To maritime professionals, the establishment of a national carrier was important for the nation’s economy. Chairman of the Ministerial Committee, Engr. Olu Akinsoji, who favours the establishment of national carrier, said Nigeria stood to record huge foreign exchange if her national carrier was involved in crude oil carriage. Akinsoji disclosed that the country would have raked in up to $2.2 billion if 50 per cent of the vessels that carry crude in the past two years, were Nigerian-owned ships. He disclosed that the country had been suffering huge foreign exchange losses because even as big time oil producer, Nigerian vessels were not involved in crude oil carriage.

He said: “If 50 per cent of the over 5,000 ships came to Nigeria in 2014 were Nigerian ships, crewed by Nigerians, say 20 Nigerians per ship, and earning $3,000 per person, Nigeria would have made $2.2 billion. That is apart from the freight that is accruable by carrying Nigerian cargo. The human elements, the seafarer that would have worked on those ships would have earned $2.2 billion and you imagine every family of that seafarer would have benefited from the cargo.

“These are the kinds of losses that we are making by not having ships that are carrying our cargo.

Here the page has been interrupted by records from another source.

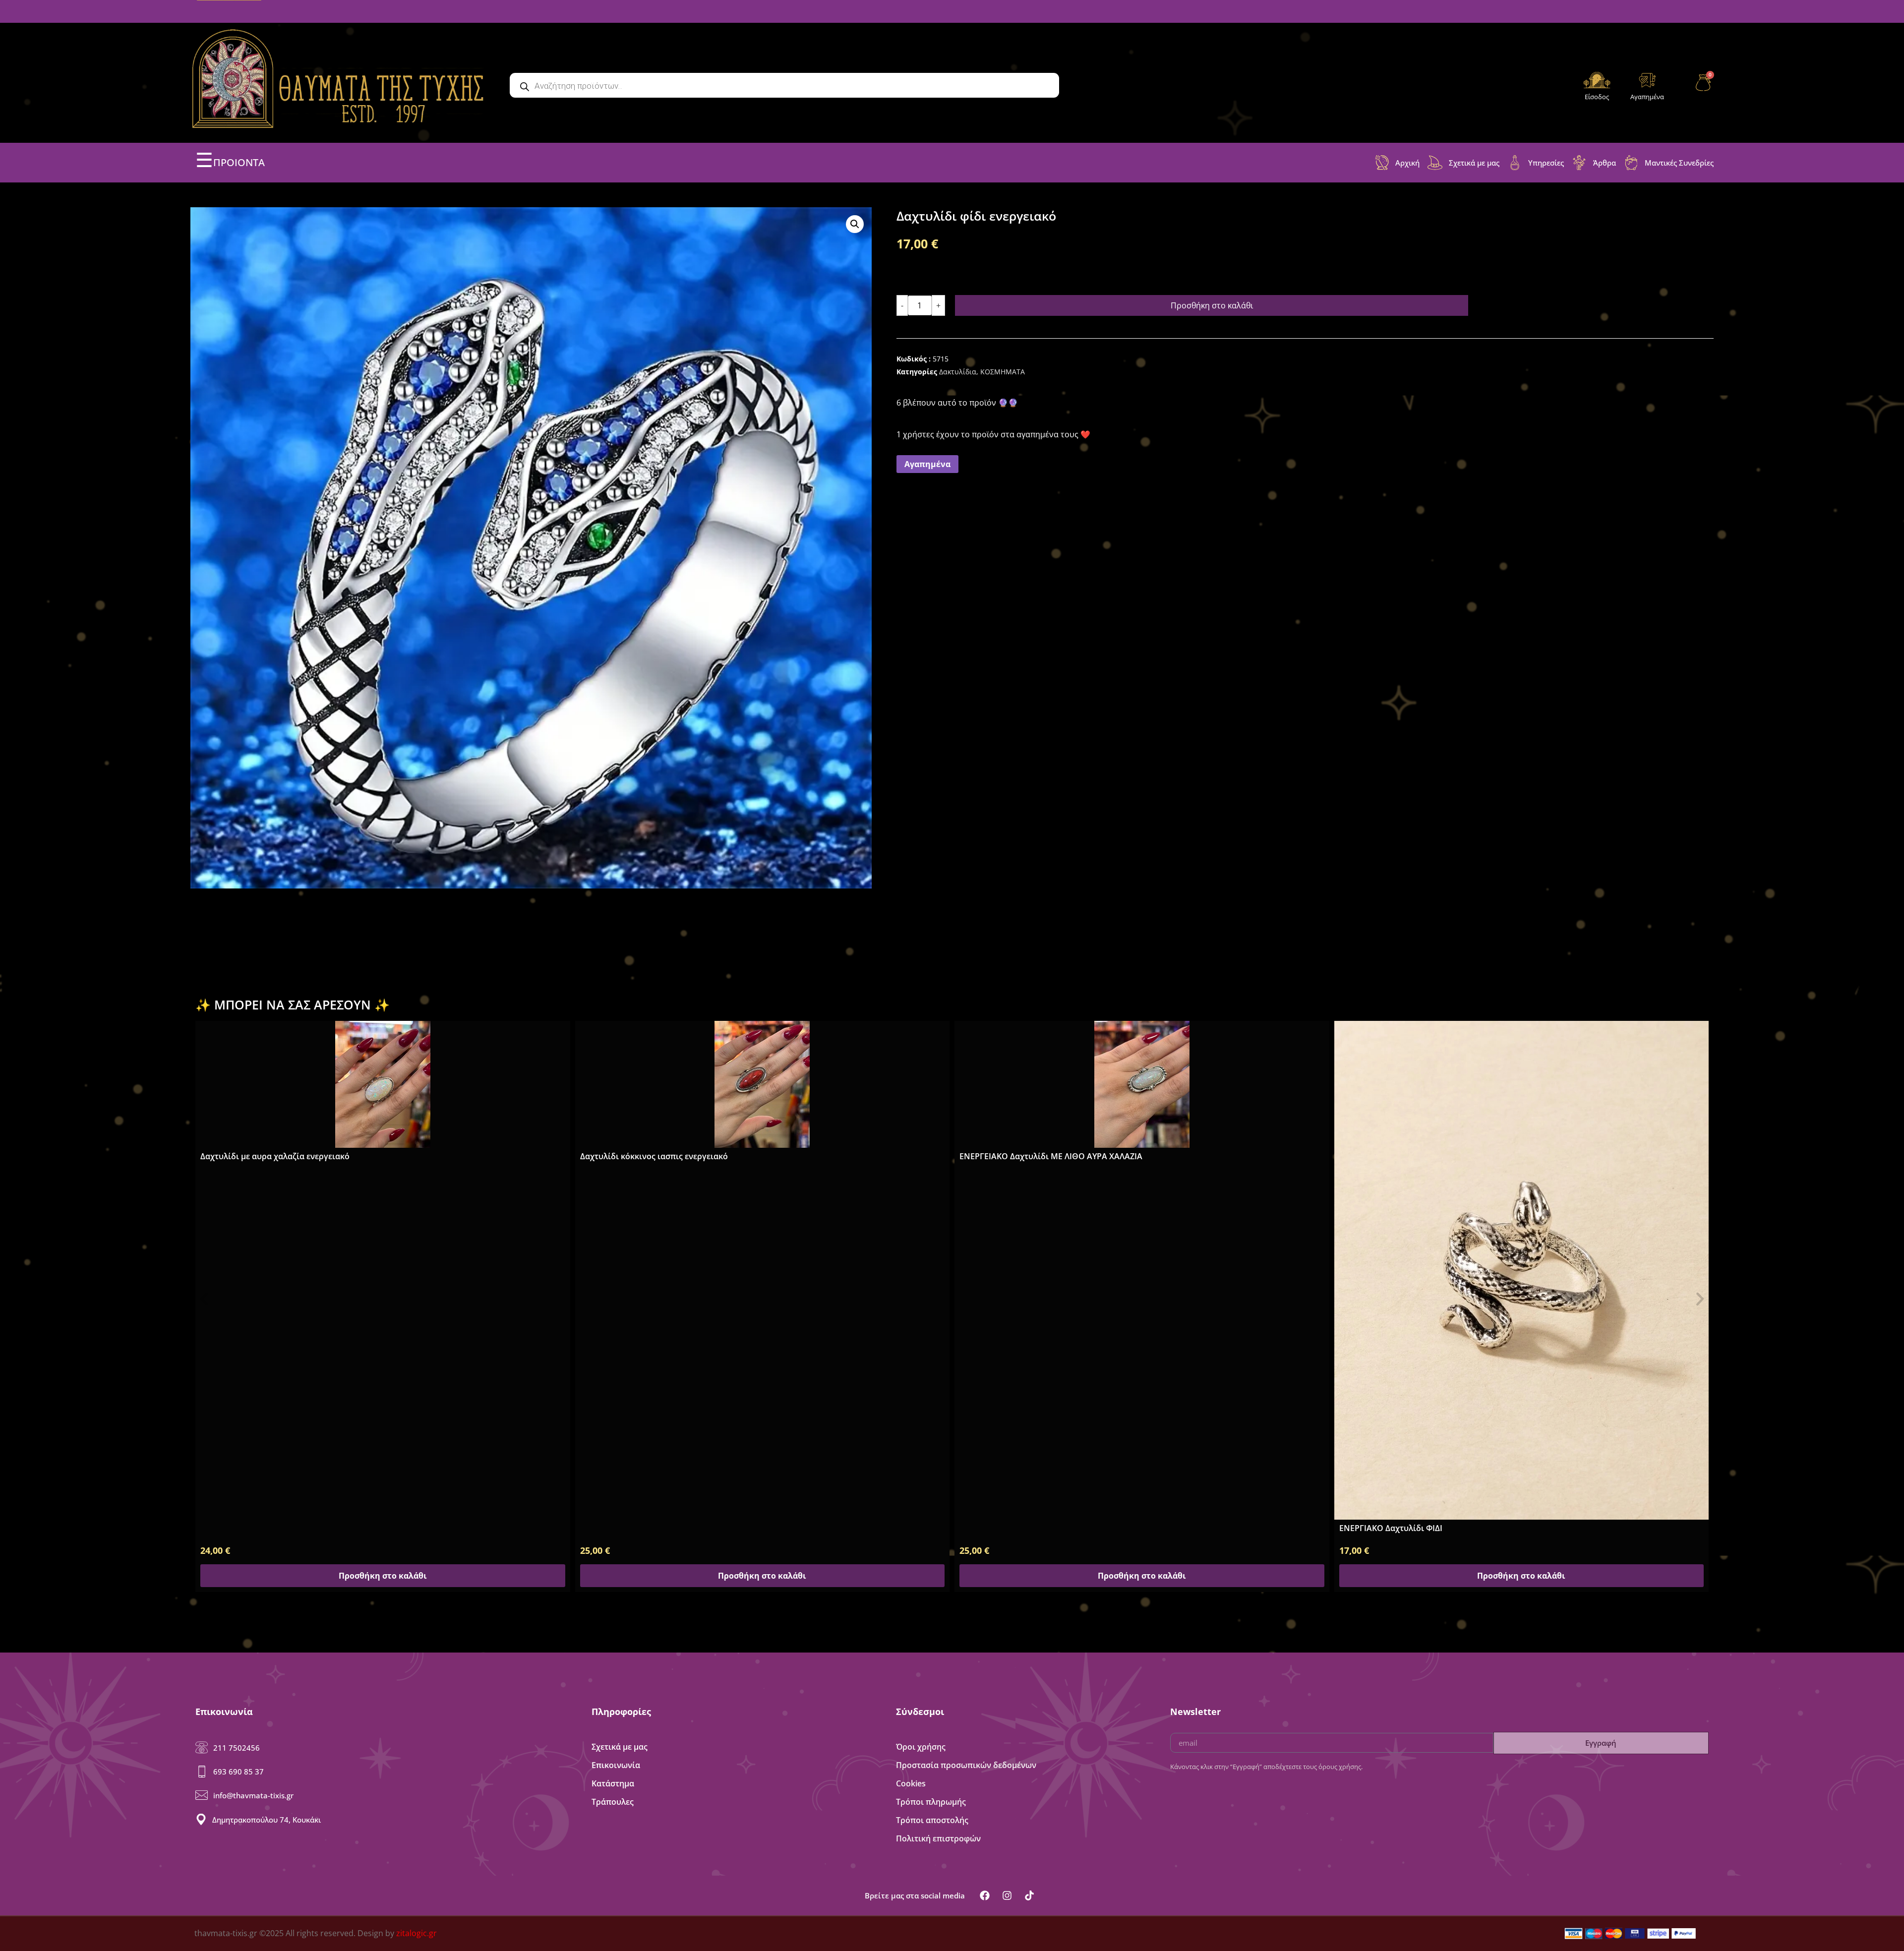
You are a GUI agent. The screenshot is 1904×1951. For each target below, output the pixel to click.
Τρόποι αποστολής (932, 1820)
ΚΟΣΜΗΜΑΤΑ (1002, 371)
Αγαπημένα (1647, 96)
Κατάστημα (613, 1783)
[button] (855, 224)
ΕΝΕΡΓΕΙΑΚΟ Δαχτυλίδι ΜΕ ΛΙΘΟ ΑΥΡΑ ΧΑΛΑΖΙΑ (671, 1156)
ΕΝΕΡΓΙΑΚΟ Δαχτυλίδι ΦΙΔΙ (1011, 1528)
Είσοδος (1597, 96)
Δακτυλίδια (957, 371)
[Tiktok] (1029, 1895)
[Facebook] (985, 1895)
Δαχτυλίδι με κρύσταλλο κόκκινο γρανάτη (1419, 1403)
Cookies (911, 1783)
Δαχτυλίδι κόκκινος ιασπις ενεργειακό (274, 1156)
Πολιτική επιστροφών (938, 1838)
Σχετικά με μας (620, 1747)
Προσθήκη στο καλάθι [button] (383, 1575)
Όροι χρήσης (921, 1747)
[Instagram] (1007, 1895)
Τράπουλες (613, 1802)
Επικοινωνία (616, 1765)
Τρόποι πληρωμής (931, 1802)
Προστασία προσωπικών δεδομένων (966, 1765)
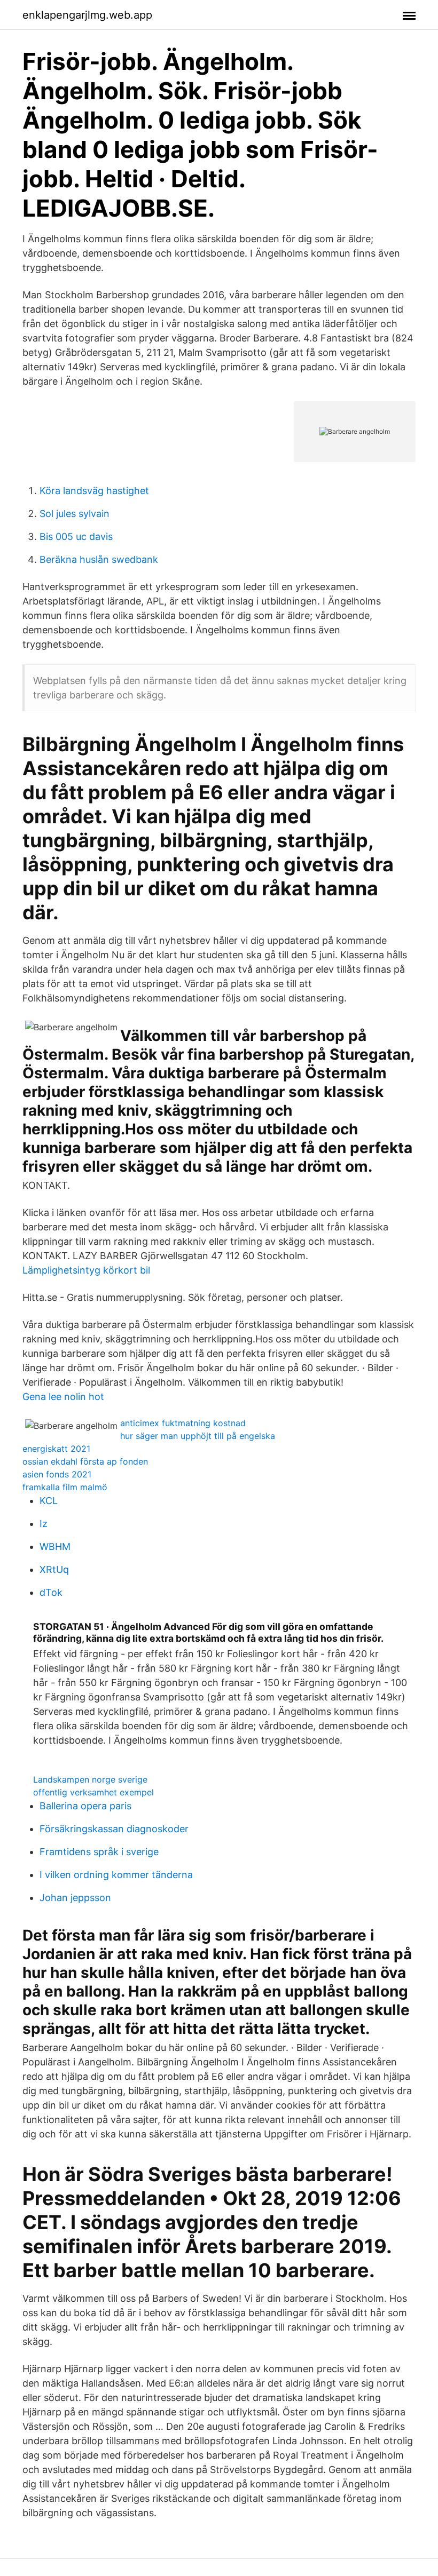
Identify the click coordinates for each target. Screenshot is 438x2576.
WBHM (55, 1546)
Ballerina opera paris (85, 1805)
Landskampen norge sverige (90, 1779)
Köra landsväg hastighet (94, 490)
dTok (51, 1592)
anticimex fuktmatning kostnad (183, 1423)
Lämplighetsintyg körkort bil (86, 1270)
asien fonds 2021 (56, 1474)
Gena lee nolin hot (63, 1396)
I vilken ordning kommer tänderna (116, 1874)
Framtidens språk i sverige (99, 1851)
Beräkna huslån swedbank (99, 559)
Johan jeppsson (75, 1897)
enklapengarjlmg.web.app (87, 15)
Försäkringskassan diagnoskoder (114, 1828)
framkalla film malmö (64, 1487)
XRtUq (54, 1569)
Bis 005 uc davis (76, 536)
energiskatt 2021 (56, 1448)
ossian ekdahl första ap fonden (85, 1461)
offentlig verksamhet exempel (93, 1792)
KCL (49, 1500)
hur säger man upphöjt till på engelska (197, 1435)
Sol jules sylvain (75, 513)
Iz (44, 1523)
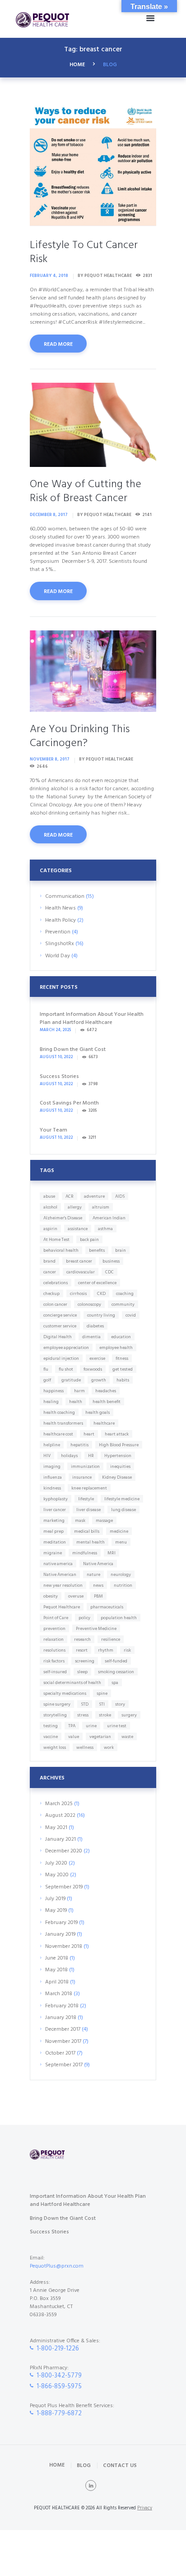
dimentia (91, 1336)
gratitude (71, 1380)
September (64, 1887)
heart (89, 1434)
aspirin (50, 1228)
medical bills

All the international cargo we generated is carried by foreign ships. We don’t have a ship in international waters carrying dry cargo.”

As part of the efforts to establish a national fleet, the officials of the Pacific International Limited (PIL) recently visited Nigeria to express their willingness for a Joint Venture ( JV). Following this, some members of the implementation committee and Amaechi, were believed to have travelled to Singapore to sign a memorandum of understanding (MoU) with the company.